Records contained in a dataset
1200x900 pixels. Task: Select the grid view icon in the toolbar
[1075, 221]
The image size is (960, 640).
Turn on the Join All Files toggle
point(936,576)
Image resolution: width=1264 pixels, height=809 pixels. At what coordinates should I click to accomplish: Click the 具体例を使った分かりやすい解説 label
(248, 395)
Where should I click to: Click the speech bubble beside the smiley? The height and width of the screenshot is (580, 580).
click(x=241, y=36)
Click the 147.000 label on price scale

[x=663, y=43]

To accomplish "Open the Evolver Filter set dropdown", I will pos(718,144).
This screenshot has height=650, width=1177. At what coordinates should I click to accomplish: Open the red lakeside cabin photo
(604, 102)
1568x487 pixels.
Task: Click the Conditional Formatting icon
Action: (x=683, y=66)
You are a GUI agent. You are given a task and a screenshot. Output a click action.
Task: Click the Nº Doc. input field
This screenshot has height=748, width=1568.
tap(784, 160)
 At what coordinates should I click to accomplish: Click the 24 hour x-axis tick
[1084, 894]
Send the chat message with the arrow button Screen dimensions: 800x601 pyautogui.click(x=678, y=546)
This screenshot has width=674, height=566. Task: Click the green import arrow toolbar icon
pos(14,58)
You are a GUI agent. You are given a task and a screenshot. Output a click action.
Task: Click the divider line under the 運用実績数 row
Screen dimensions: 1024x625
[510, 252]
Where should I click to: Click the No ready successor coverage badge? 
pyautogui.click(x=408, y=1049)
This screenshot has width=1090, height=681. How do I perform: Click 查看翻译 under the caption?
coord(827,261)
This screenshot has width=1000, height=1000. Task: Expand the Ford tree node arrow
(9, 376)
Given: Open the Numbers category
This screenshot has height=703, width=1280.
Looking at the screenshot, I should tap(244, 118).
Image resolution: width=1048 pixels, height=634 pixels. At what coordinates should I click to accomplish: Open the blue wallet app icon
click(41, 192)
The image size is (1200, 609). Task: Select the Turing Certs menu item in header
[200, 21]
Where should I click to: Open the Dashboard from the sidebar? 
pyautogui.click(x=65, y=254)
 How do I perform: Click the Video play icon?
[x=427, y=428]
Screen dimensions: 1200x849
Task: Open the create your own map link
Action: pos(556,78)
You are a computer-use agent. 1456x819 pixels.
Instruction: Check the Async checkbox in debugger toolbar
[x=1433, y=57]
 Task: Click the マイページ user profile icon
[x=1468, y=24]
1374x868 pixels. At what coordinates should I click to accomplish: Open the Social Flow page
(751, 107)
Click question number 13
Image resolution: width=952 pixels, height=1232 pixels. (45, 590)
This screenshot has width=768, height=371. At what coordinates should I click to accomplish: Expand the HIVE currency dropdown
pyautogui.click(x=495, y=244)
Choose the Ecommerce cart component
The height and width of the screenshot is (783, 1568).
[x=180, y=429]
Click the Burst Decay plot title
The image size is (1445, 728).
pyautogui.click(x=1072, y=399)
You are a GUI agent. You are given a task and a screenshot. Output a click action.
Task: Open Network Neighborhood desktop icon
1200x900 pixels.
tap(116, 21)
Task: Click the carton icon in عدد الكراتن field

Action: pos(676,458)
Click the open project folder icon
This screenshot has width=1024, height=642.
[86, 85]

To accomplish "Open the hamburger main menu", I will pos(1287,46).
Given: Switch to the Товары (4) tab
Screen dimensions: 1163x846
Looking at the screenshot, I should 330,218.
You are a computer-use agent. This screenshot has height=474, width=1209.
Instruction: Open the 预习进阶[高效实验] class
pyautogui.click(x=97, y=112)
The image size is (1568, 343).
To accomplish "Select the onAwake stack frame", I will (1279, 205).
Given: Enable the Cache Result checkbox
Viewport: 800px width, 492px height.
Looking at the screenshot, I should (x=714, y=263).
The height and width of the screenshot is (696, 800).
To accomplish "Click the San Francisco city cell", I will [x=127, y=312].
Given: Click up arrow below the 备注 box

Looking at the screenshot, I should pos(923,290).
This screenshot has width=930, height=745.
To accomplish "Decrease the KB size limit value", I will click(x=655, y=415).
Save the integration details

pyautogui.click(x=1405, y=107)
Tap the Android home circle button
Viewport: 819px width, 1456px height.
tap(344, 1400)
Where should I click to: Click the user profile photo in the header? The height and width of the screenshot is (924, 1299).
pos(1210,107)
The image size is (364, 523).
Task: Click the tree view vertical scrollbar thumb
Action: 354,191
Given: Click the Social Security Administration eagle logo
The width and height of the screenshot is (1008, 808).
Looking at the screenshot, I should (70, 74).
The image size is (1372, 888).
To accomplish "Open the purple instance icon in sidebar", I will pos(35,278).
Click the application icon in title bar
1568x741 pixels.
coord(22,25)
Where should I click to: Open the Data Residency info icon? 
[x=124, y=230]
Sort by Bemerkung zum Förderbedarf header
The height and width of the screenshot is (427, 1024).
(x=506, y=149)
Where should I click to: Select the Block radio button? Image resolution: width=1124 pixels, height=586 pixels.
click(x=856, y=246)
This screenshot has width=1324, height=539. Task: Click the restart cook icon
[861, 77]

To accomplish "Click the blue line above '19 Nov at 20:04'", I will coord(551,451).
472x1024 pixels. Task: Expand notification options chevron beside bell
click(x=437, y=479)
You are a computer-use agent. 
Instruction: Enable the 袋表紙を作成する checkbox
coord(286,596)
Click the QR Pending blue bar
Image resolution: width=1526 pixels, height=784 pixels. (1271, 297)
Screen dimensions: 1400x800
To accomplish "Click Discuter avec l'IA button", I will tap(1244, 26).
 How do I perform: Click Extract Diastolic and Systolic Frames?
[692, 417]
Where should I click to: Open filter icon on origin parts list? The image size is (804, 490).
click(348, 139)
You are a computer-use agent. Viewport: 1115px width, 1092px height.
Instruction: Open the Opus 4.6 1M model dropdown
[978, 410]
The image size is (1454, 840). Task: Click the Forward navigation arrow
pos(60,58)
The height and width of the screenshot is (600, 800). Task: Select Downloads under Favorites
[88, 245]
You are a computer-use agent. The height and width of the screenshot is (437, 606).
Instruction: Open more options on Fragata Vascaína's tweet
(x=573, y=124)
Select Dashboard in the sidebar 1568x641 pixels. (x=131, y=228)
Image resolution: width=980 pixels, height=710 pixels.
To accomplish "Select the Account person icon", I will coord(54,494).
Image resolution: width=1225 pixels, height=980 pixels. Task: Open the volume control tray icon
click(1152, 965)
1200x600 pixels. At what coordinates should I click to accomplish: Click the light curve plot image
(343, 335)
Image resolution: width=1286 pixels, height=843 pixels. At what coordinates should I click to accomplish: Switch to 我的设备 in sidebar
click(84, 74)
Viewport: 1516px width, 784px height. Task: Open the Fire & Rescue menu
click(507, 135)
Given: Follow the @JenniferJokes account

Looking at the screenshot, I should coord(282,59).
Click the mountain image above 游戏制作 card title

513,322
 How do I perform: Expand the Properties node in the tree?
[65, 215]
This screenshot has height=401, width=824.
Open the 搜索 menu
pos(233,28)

» **About this task**:
Print all the entries exactly as written.

» **Answer space**:
1200x900 pixels. Task: Select the grid view icon in the toolbar
[1075, 221]
The image size is (960, 640).
Turn on the Join All Files toggle
point(936,576)
Image resolution: width=1264 pixels, height=809 pixels. At what coordinates should I click to accomplish: Click the 具体例を使った分かりやすい解説 label
(248, 395)
Where should I click to: Click the speech bubble beside the smiley? The height and width of the screenshot is (580, 580).
click(x=241, y=36)
Click the 147.000 label on price scale

[x=663, y=43]

To accomplish "Open the Evolver Filter set dropdown", I will pos(718,144).
This screenshot has height=650, width=1177. At what coordinates should I click to accomplish: Open the red lakeside cabin photo
(604, 102)
1568x487 pixels.
Task: Click the Conditional Formatting icon
Action: (x=683, y=66)
You are a GUI agent. You are given a task and a screenshot. Output a click action.
Task: Click the Nº Doc. input field
This screenshot has height=748, width=1568.
tap(784, 160)
 At what coordinates should I click to accomplish: Click the 24 hour x-axis tick
[1084, 894]
Send the chat message with the arrow button Screen dimensions: 800x601 pyautogui.click(x=678, y=546)
This screenshot has width=674, height=566. Task: Click the green import arrow toolbar icon
pos(14,58)
You are a GUI agent. You are given a task and a screenshot. Output a click action.
Task: Click the divider line under the 運用実績数 row
Screen dimensions: 1024x625
[510, 252]
Where should I click to: Click the No ready successor coverage badge? 
pyautogui.click(x=408, y=1049)
This screenshot has width=1090, height=681. How do I perform: Click 查看翻译 under the caption?
coord(827,261)
This screenshot has width=1000, height=1000. Task: Expand the Ford tree node arrow
(9, 376)
Given: Open the Numbers category
This screenshot has height=703, width=1280.
Looking at the screenshot, I should tap(244, 118).
Image resolution: width=1048 pixels, height=634 pixels. At what coordinates should I click to accomplish: Open the blue wallet app icon
click(41, 192)
The image size is (1200, 609). Task: Select the Turing Certs menu item in header
[200, 21]
Where should I click to: Open the Dashboard from the sidebar? 
pyautogui.click(x=65, y=254)
 How do I perform: Click the Video play icon?
[x=427, y=428]
Screen dimensions: 1200x849
Task: Open the create your own map link
Action: pos(556,78)
You are a computer-use agent. 1456x819 pixels.
Instruction: Check the Async checkbox in debugger toolbar
[x=1433, y=57]
 Task: Click the マイページ user profile icon
[x=1468, y=24]
1374x868 pixels. At what coordinates should I click to accomplish: Open the Social Flow page
(751, 107)
Click question number 13
Image resolution: width=952 pixels, height=1232 pixels. (45, 590)
This screenshot has width=768, height=371. At what coordinates should I click to accomplish: Expand the HIVE currency dropdown
pyautogui.click(x=495, y=244)
Choose the Ecommerce cart component
The height and width of the screenshot is (783, 1568).
[x=180, y=429]
Click the Burst Decay plot title
The image size is (1445, 728).
pyautogui.click(x=1072, y=399)
You are a GUI agent. You are given a task and a screenshot. Output a click action.
Task: Open Network Neighborhood desktop icon
1200x900 pixels.
tap(116, 21)
Task: Click the carton icon in عدد الكراتن field

Action: pos(676,458)
Click the open project folder icon
This screenshot has width=1024, height=642.
[86, 85]

To accomplish "Open the hamburger main menu", I will pos(1287,46).
Given: Switch to the Товары (4) tab
Screen dimensions: 1163x846
Looking at the screenshot, I should 330,218.
You are a computer-use agent. This screenshot has height=474, width=1209.
Instruction: Open the 预习进阶[高效实验] class
pyautogui.click(x=97, y=112)
The image size is (1568, 343).
To accomplish "Select the onAwake stack frame", I will (1279, 205).
Given: Enable the Cache Result checkbox
Viewport: 800px width, 492px height.
Looking at the screenshot, I should (x=714, y=263).
The height and width of the screenshot is (696, 800).
To accomplish "Click the San Francisco city cell", I will [x=127, y=312].
Given: Click up arrow below the 备注 box

Looking at the screenshot, I should pos(923,290).
This screenshot has width=930, height=745.
To accomplish "Decrease the KB size limit value", I will click(x=655, y=415).
Save the integration details

pyautogui.click(x=1405, y=107)
Tap the Android home circle button
Viewport: 819px width, 1456px height.
tap(344, 1400)
Where should I click to: Click the user profile photo in the header? The height and width of the screenshot is (924, 1299).
pos(1210,107)
The image size is (364, 523).
Task: Click the tree view vertical scrollbar thumb
Action: 354,191
Given: Click the Social Security Administration eagle logo
The width and height of the screenshot is (1008, 808).
Looking at the screenshot, I should (70, 74).
The image size is (1372, 888).
To accomplish "Open the purple instance icon in sidebar", I will pos(35,278).
Click the application icon in title bar
1568x741 pixels.
coord(22,25)
Where should I click to: Open the Data Residency info icon? 
[x=124, y=230]
Sort by Bemerkung zum Förderbedarf header
The height and width of the screenshot is (427, 1024).
(x=506, y=149)
Where should I click to: Select the Block radio button? Image resolution: width=1124 pixels, height=586 pixels.
click(x=856, y=246)
This screenshot has width=1324, height=539. Task: Click the restart cook icon
[861, 77]

To accomplish "Click the blue line above '19 Nov at 20:04'", I will coord(551,451).
472x1024 pixels. Task: Expand notification options chevron beside bell
click(x=437, y=479)
You are a computer-use agent. 
Instruction: Enable the 袋表紙を作成する checkbox
coord(286,596)
Click the QR Pending blue bar
Image resolution: width=1526 pixels, height=784 pixels. (1271, 297)
Screen dimensions: 1400x800
To accomplish "Click Discuter avec l'IA button", I will tap(1244, 26).
 How do I perform: Click Extract Diastolic and Systolic Frames?
[692, 417]
Where should I click to: Open filter icon on origin parts list? The image size is (804, 490).
click(348, 139)
You are a computer-use agent. Viewport: 1115px width, 1092px height.
Instruction: Open the Opus 4.6 1M model dropdown
[978, 410]
The image size is (1454, 840). Task: Click the Forward navigation arrow
pos(60,58)
The height and width of the screenshot is (600, 800). Task: Select Downloads under Favorites
[88, 245]
You are a computer-use agent. The height and width of the screenshot is (437, 606).
Instruction: Open more options on Fragata Vascaína's tweet
(x=573, y=124)
Select Dashboard in the sidebar 1568x641 pixels. (x=131, y=228)
Image resolution: width=980 pixels, height=710 pixels.
To accomplish "Select the Account person icon", I will coord(54,494).
Image resolution: width=1225 pixels, height=980 pixels. Task: Open the volume control tray icon
click(1152, 965)
1200x600 pixels. At what coordinates should I click to accomplish: Click the light curve plot image
(343, 335)
Image resolution: width=1286 pixels, height=843 pixels. At what coordinates should I click to accomplish: Switch to 我的设备 in sidebar
click(84, 74)
Viewport: 1516px width, 784px height. Task: Open the Fire & Rescue menu
click(507, 135)
Given: Follow the @JenniferJokes account

Looking at the screenshot, I should coord(282,59).
Click the mountain image above 游戏制作 card title

513,322
 How do I perform: Expand the Properties node in the tree?
[65, 215]
This screenshot has height=401, width=824.
Open the 搜索 menu
pos(233,28)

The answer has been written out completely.